-- Opening Marker --
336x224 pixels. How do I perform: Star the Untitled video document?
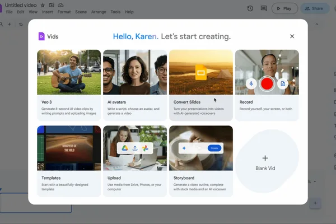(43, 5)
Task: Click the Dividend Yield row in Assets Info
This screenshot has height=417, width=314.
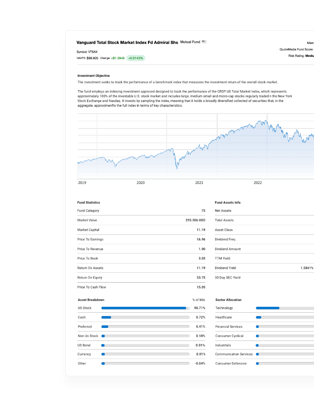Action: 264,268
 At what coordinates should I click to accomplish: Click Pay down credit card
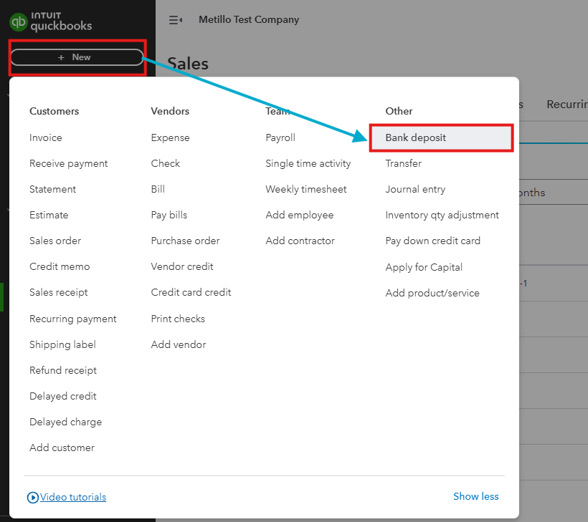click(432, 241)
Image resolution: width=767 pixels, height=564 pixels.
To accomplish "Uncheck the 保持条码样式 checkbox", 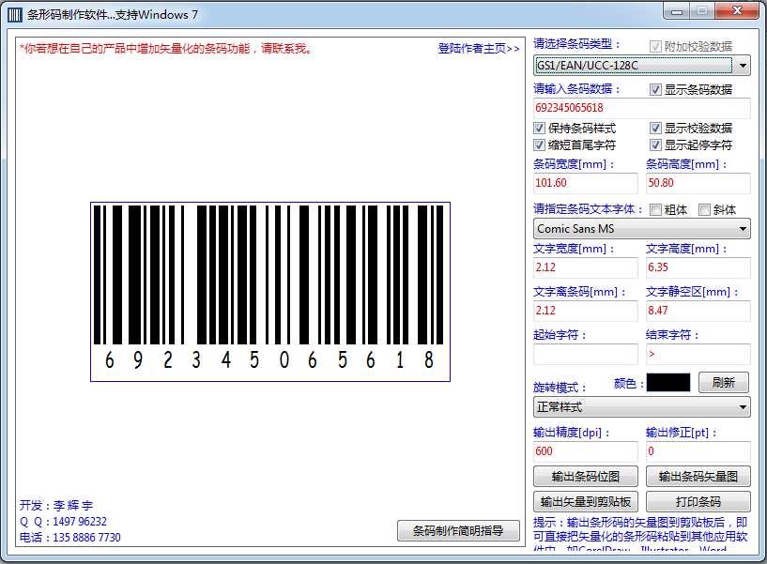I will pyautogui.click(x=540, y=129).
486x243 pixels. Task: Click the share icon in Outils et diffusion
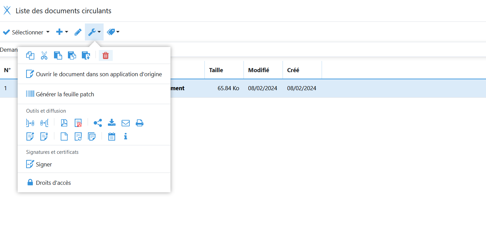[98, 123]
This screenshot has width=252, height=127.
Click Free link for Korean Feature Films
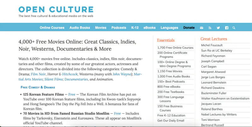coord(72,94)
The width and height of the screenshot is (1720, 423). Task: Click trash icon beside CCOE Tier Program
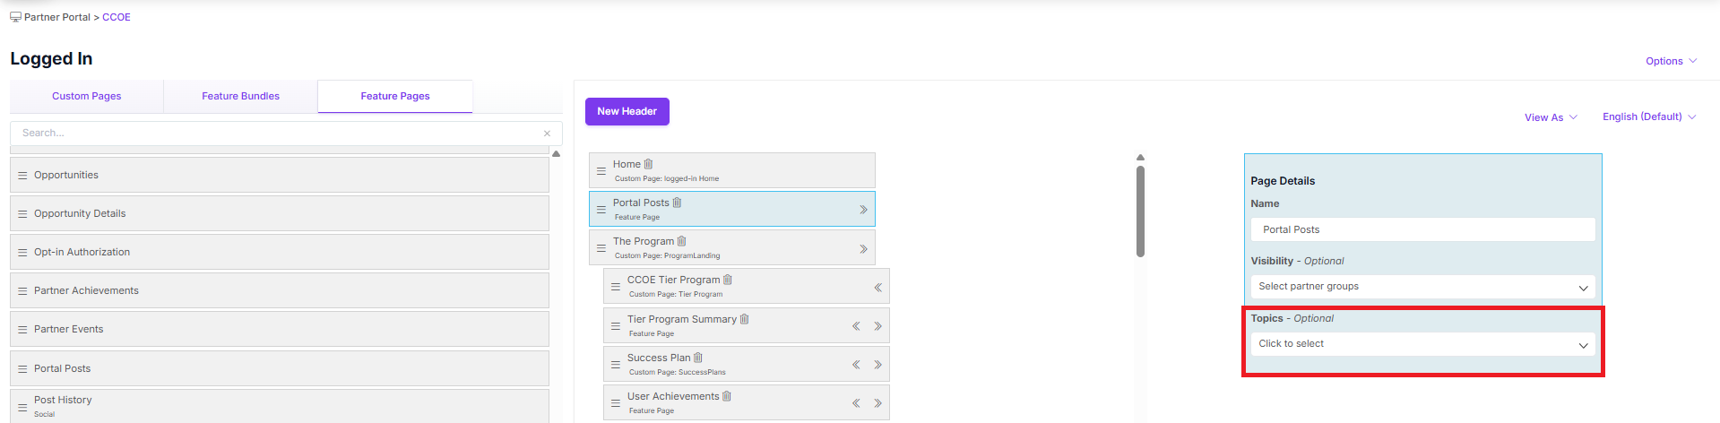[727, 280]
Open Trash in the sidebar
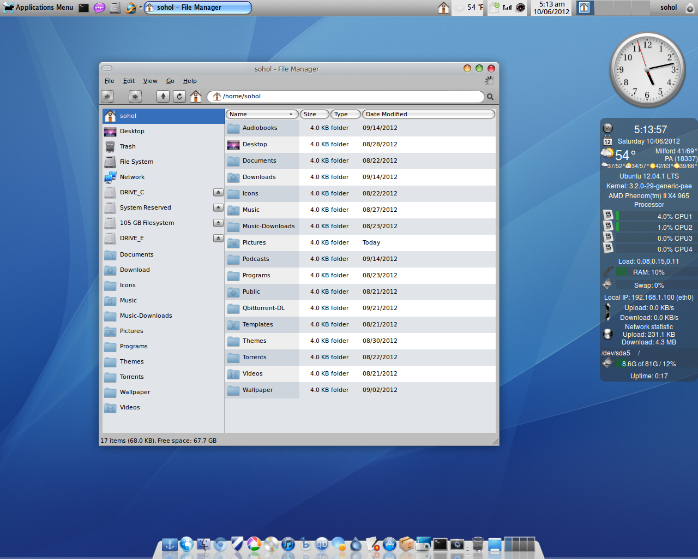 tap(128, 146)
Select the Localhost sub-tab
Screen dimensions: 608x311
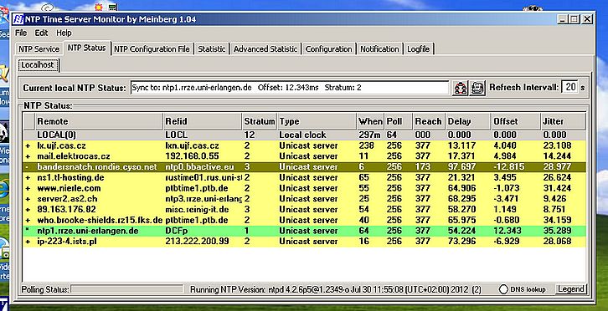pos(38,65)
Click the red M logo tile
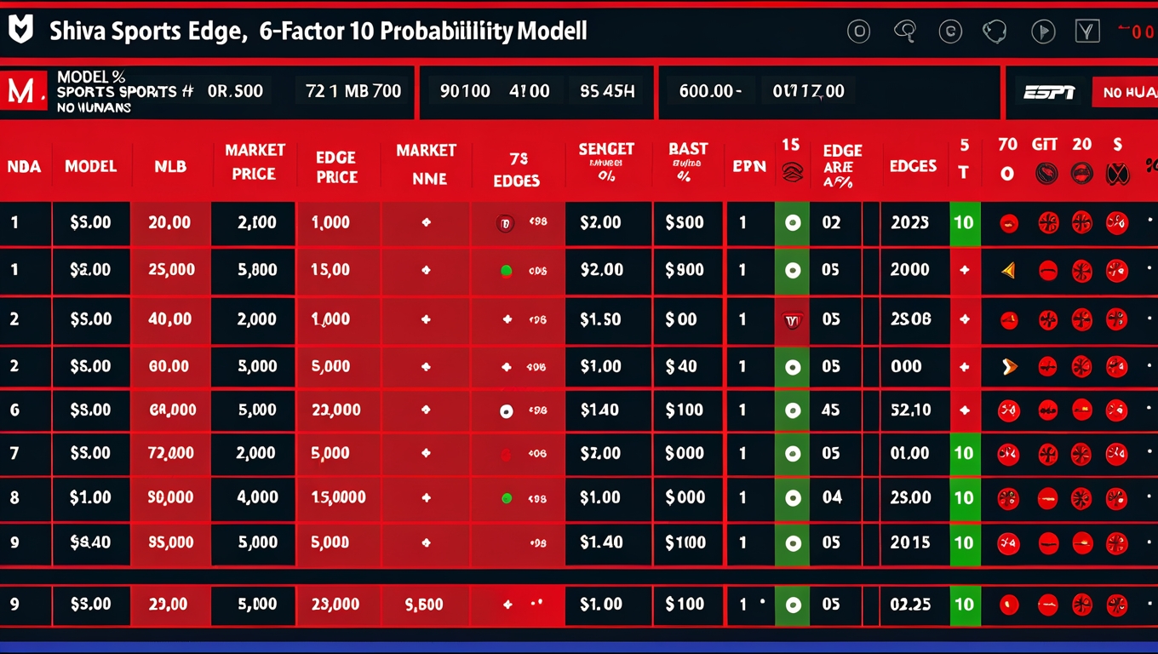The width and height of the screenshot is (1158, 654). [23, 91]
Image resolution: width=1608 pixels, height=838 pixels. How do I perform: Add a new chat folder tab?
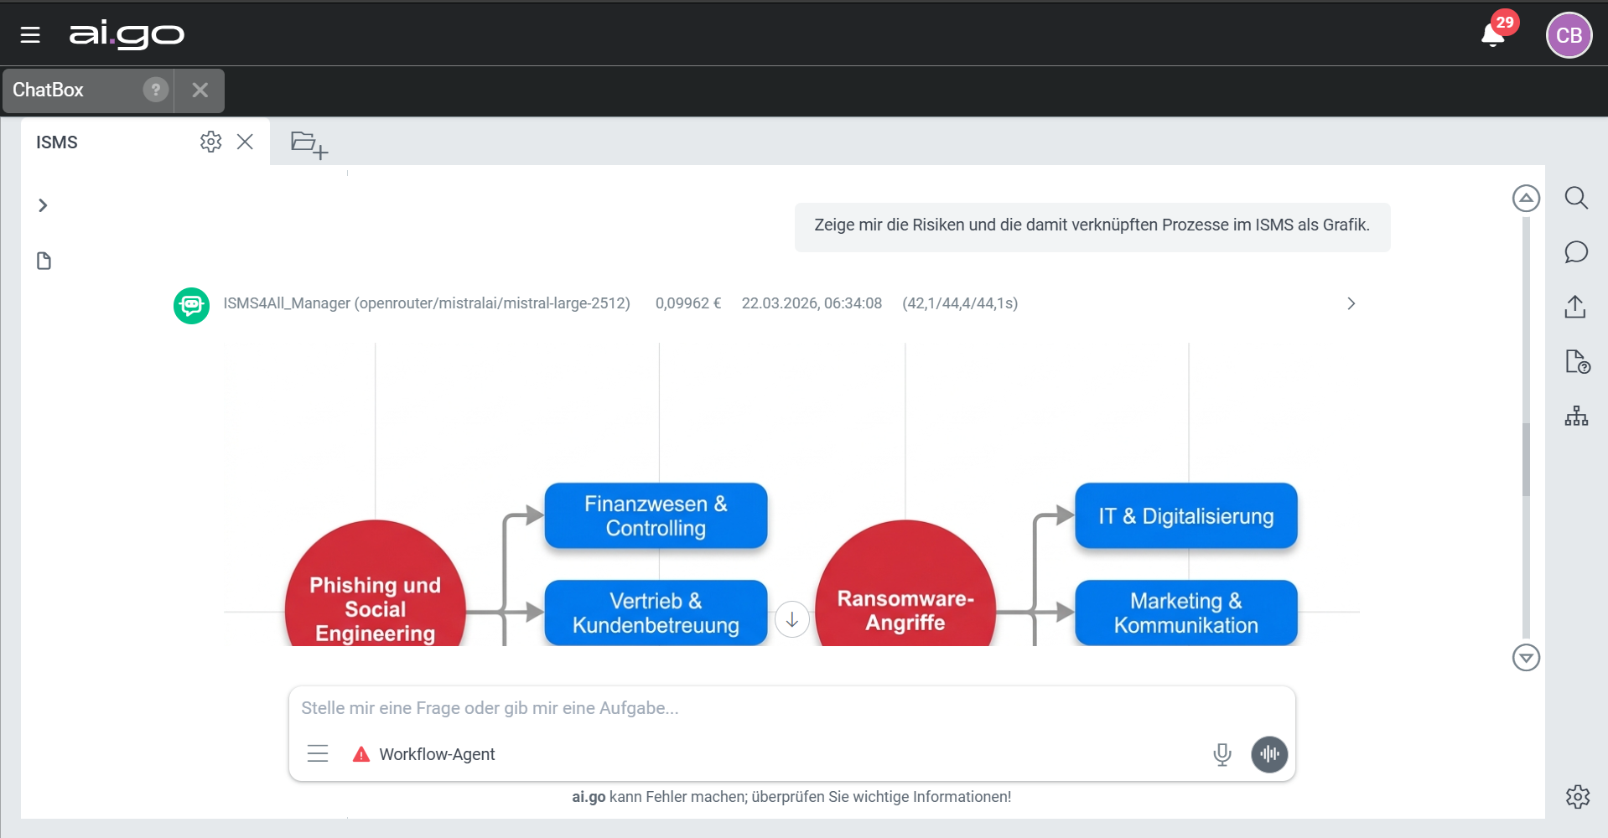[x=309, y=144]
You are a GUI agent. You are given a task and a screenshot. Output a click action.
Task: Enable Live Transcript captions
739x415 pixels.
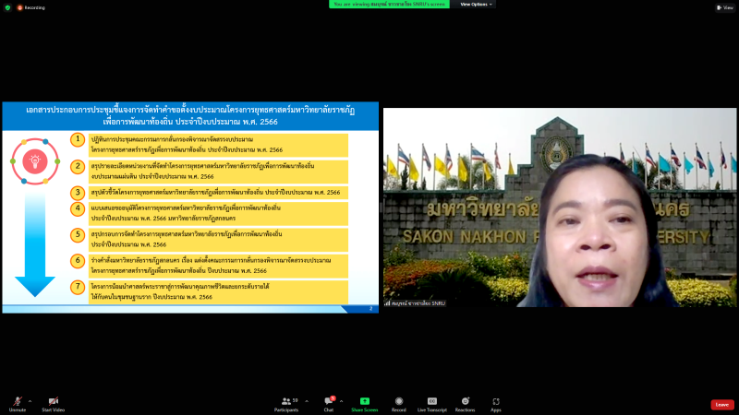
-- Closing Marker --
> **Exercise instructions**: Take the line that holds "Screen dimensions: 608x311" as the start and the last line of the data as the end. Copy only those lines exactly, both ends included, except the pictures.

> **Answer to this exercise**:
Screen dimensions: 608x311
pos(38,65)
Click the red M logo tile
The width and height of the screenshot is (1158, 654). [23, 91]
Image resolution: width=1608 pixels, height=838 pixels. How do I perform: Add a new chat folder tab?
[x=309, y=144]
You are a GUI agent. You are given a task and a screenshot. Output a click action.
Task: Enable Live Transcript captions
739x415 pixels.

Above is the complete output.